Climate vulnerability assessments are often operationalized by the analysis of indicators defined by the spatial boundaries of the community under study. These, however, sometimes fail to capture interdependency among communities for basic resources. This paper aims to propose a framework for characterizing vulnerability caused by interdependency by adapting a supply chain lens.
The paper proposes a definition for “indirect vulnerability” that recognizes the transboundary and teleconnected nature of vulnerability arising from resource networks among cities and communities. A conceptual framework using a supply chain approach is presented for climate hazards in particular. This approach is then demonstrated through a rapid appraisal of the rice, energy and water supply chains and the waste management chains of Metro Manila.
The application of the supply chain lens to assessing the indirect vulnerability of Metro Manila brings to fore issues extending beyond the decision-making boundaries of local government units. Addressing these will require vertical government coordination and horizontal inter-sectoral collaboration. Thus, this supply chain-based indirect vulnerability assessment can be complementary to traditional vulnerability assessments in providing a larger systems perspective.
Innovative tools are needed to make community vulnerability assessments both holistic and tractable. Existing methods in the private sector can be adapted rather than reinventing the wheel. This supply chain framework can be a useful decision support and planning tool across governance levels to comprehensively address vulnerability.

**DATA PROVIDED**.
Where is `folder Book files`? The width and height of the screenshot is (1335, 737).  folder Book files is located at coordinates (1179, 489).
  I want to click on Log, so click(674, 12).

**EXERCISE INSTRUCTIONS**.
1) In the abstract on indirect climate vulnerability, write out the passage between "The application of" and "larger systems perspective.", inclusive.
2) According to the abstract on indirect climate vulnerability, which chains of Metro Manila were covered by the rapid appraisal?

**REPLIES**.
1)
The application of the supply chain lens to assessing the indirect vulnerability of Metro Manila brings to fore issues extending beyond the decision-making boundaries of local government units. Addressing these will require vertical government coordination and horizontal inter-sectoral collaboration. Thus, this supply chain-based indirect vulnerability assessment can be complementary to traditional vulnerability assessments in providing a larger systems perspective.

2) The rice, energy and water supply chains and the waste management chains.